(Your task): Leave every picture out and give back the lines below from the first through the line that holds "Cheap Health Insurance (378, 1999)", exactly as written.

━━━━━ Material for the task ━━━━━

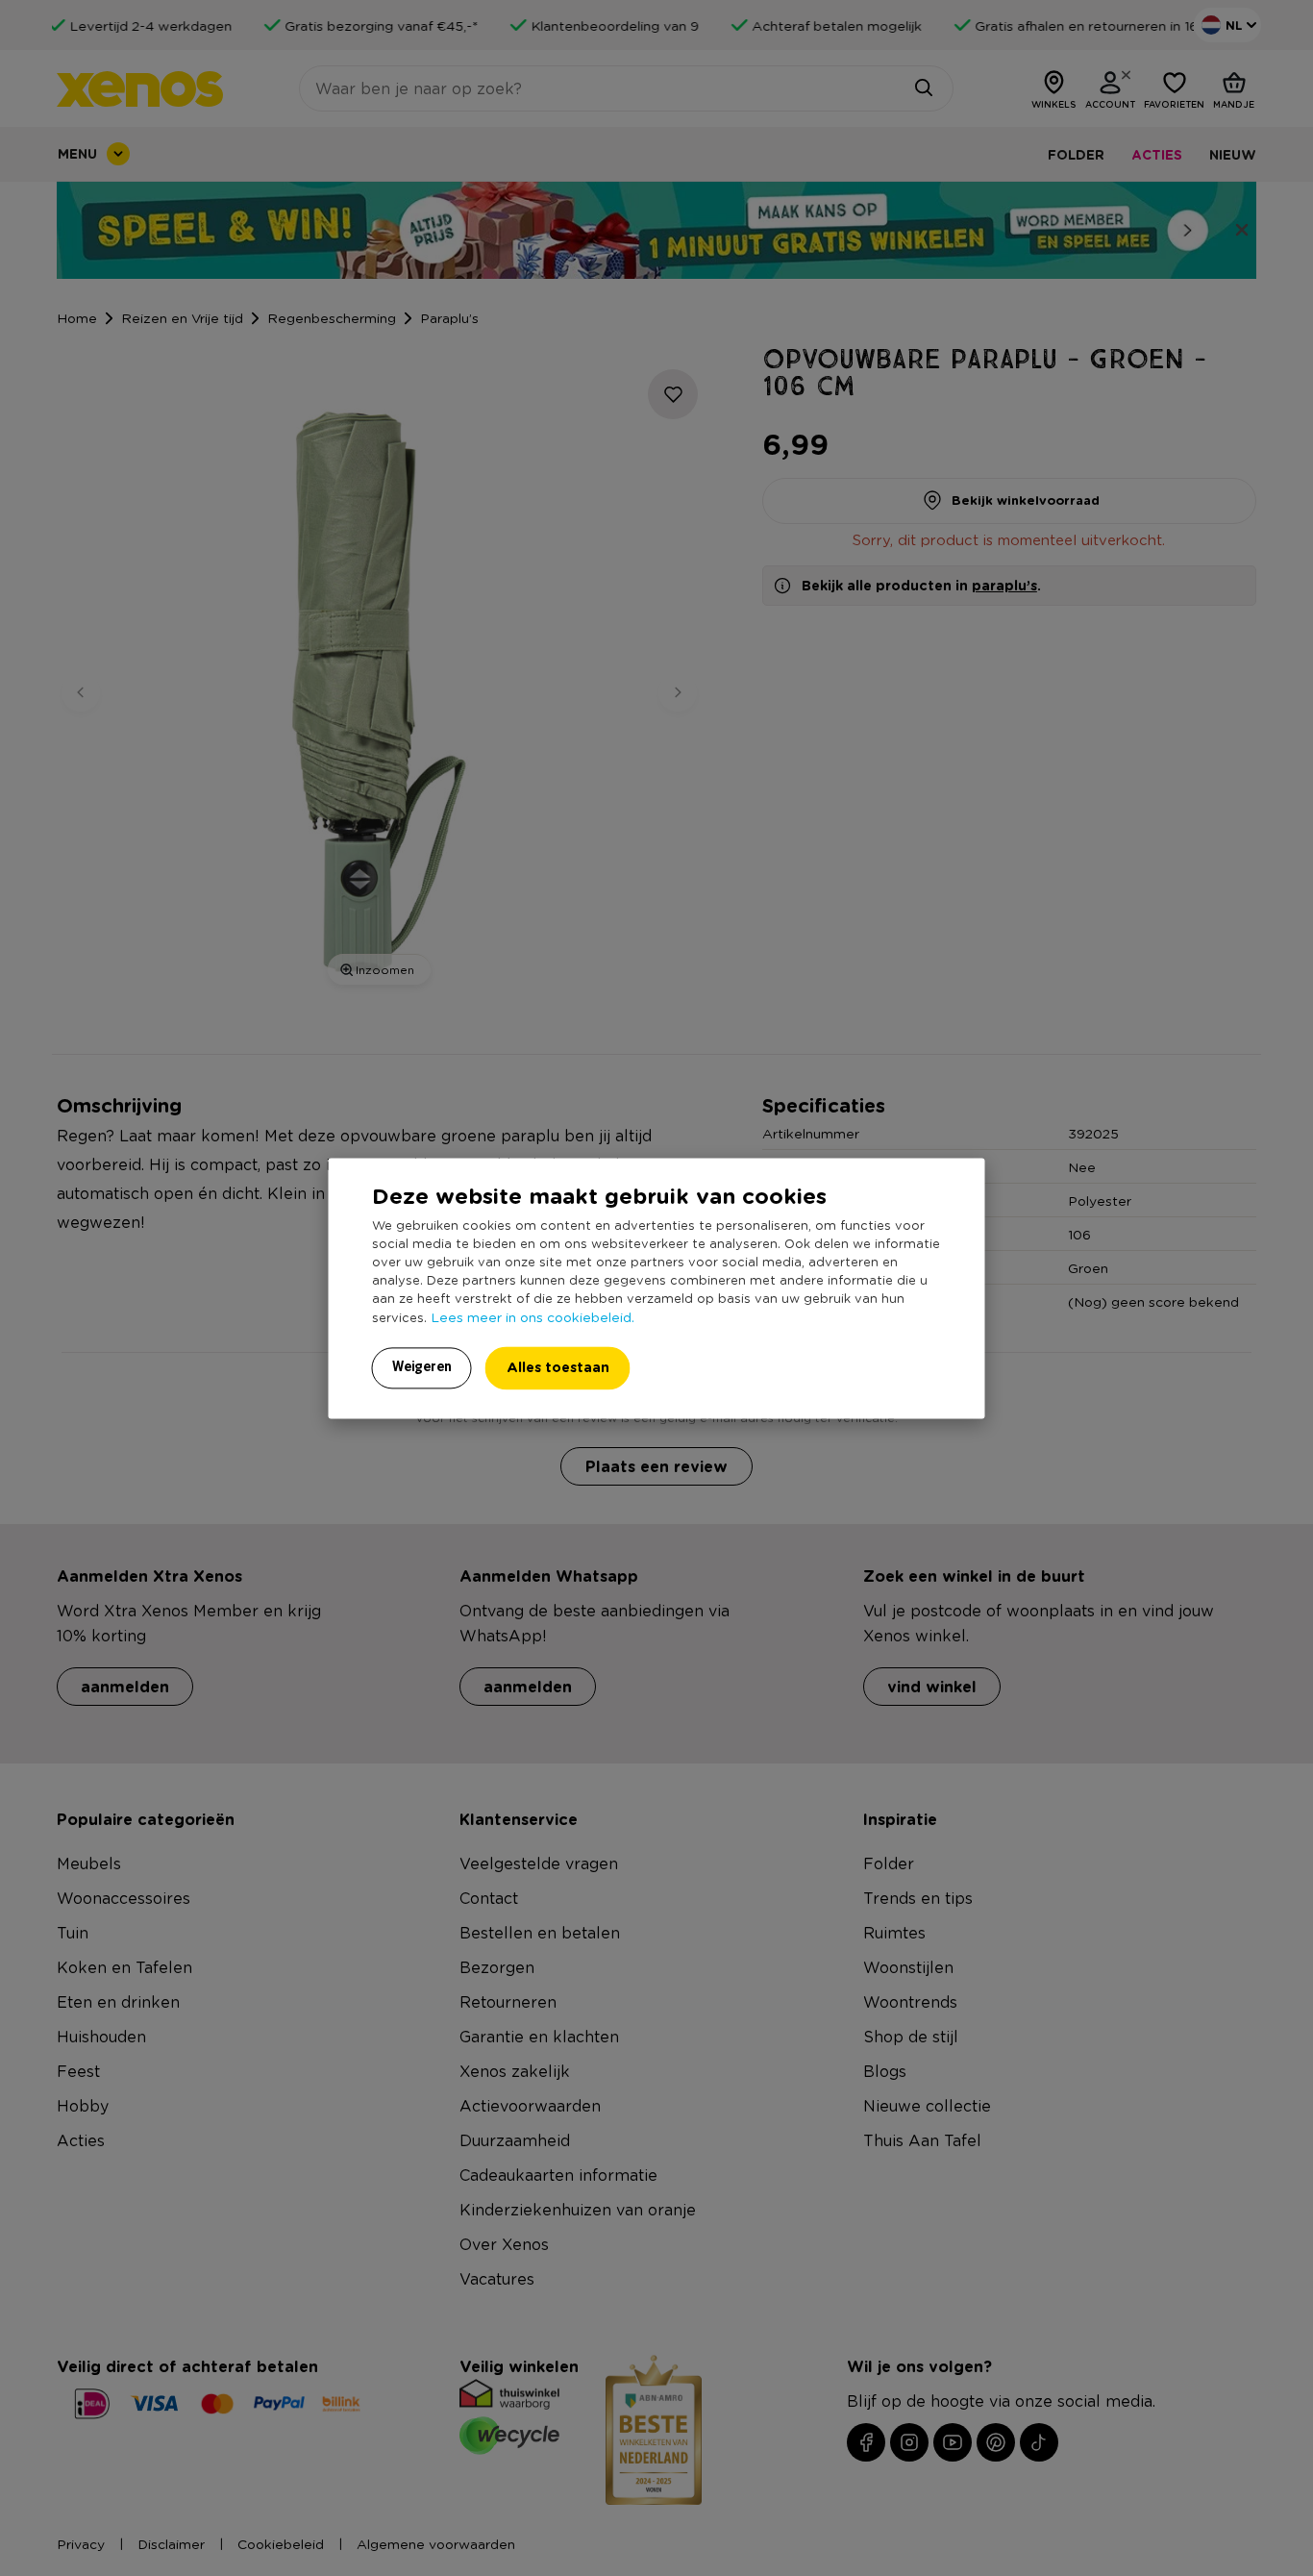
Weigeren (422, 1366)
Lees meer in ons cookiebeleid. (532, 1316)
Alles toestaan (558, 1367)
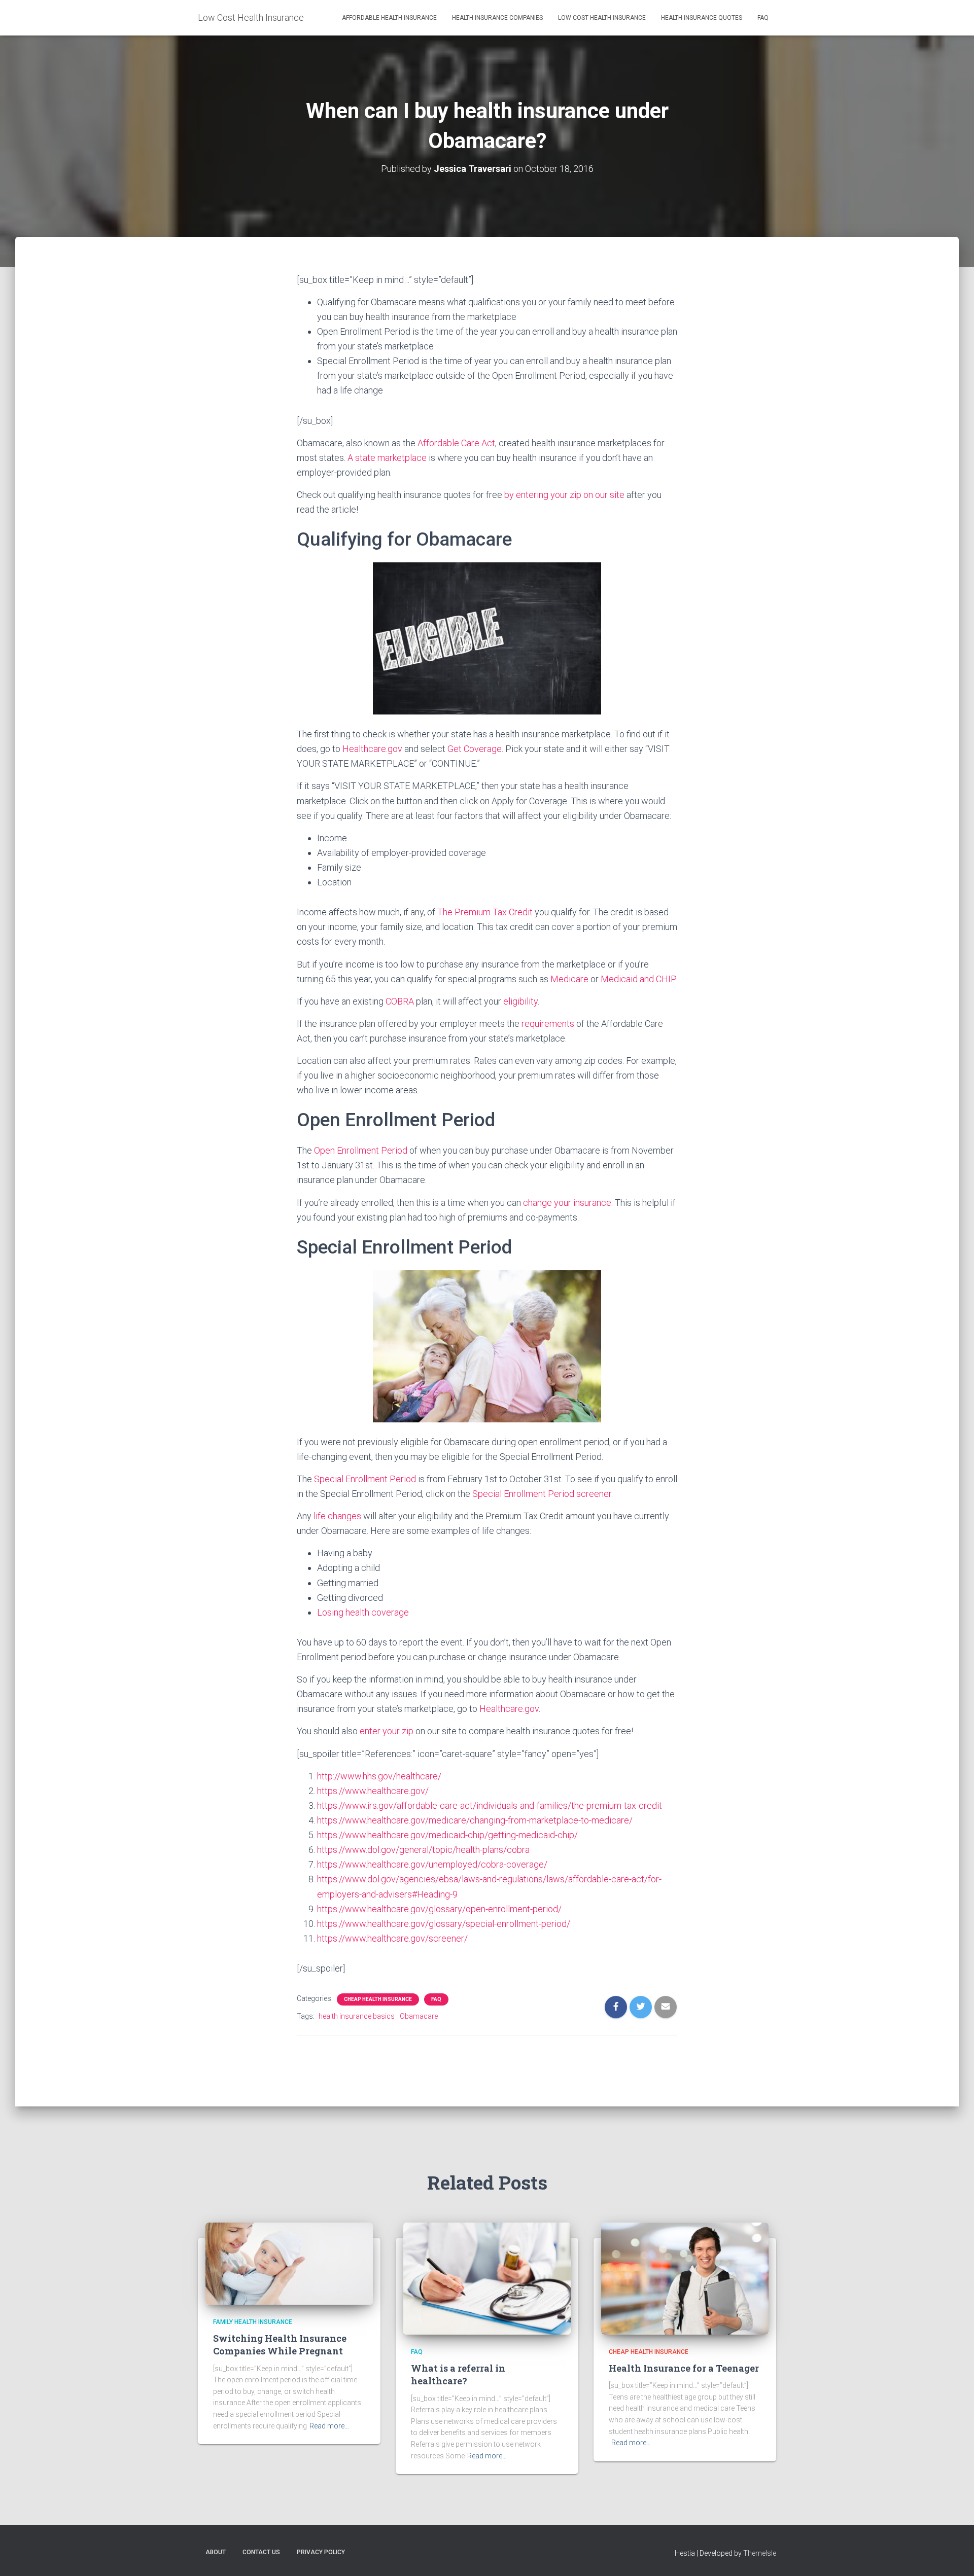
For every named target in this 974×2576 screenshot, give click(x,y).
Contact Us (261, 2552)
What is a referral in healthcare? (458, 2374)
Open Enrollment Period (360, 1150)
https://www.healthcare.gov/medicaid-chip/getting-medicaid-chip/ (447, 1835)
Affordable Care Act (456, 443)
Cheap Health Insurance (378, 1999)
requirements (547, 1023)
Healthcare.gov (372, 748)
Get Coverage (474, 748)
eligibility (520, 1001)
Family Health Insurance (252, 2321)
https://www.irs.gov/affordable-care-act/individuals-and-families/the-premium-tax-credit (489, 1805)
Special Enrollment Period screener (541, 1493)
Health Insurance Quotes (701, 17)
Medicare (569, 979)
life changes (337, 1516)
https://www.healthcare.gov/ (373, 1790)
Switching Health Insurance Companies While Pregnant (279, 2344)
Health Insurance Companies (497, 17)
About (215, 2552)
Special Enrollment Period (365, 1479)
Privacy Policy (321, 2552)
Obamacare (419, 2016)
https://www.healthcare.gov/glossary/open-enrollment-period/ (439, 1909)
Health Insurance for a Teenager (684, 2368)
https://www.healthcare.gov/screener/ (392, 1938)
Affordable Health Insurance (389, 17)
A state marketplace (387, 457)
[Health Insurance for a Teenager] (685, 2278)
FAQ (763, 17)
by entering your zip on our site (564, 494)
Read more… (329, 2426)
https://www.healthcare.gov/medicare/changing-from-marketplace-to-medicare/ (475, 1820)
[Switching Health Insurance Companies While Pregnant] (289, 2263)
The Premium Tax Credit (485, 912)
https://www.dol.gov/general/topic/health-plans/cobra (423, 1849)
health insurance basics (357, 2016)
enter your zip (386, 1731)
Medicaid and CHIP (638, 979)
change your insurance (567, 1202)
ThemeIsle (759, 2553)
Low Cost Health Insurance (602, 17)
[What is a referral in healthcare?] (487, 2278)
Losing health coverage (363, 1612)
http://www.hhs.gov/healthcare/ (379, 1776)
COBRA (400, 1001)
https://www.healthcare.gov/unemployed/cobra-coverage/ (432, 1864)
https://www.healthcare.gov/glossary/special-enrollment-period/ (443, 1923)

━━━━━

(Answer for this exercise):
Weigeren (422, 1366)
Lees meer in ons cookiebeleid. (532, 1316)
Alles toestaan (558, 1367)
For every named target in this 974×2576 screenshot, give click(x,y).
Contact Us (261, 2552)
What is a referral in healthcare? (458, 2374)
Open Enrollment Period (360, 1150)
https://www.healthcare.gov/medicaid-chip/getting-medicaid-chip/ (447, 1835)
Affordable Care Act (456, 443)
Cheap Health Insurance (378, 1999)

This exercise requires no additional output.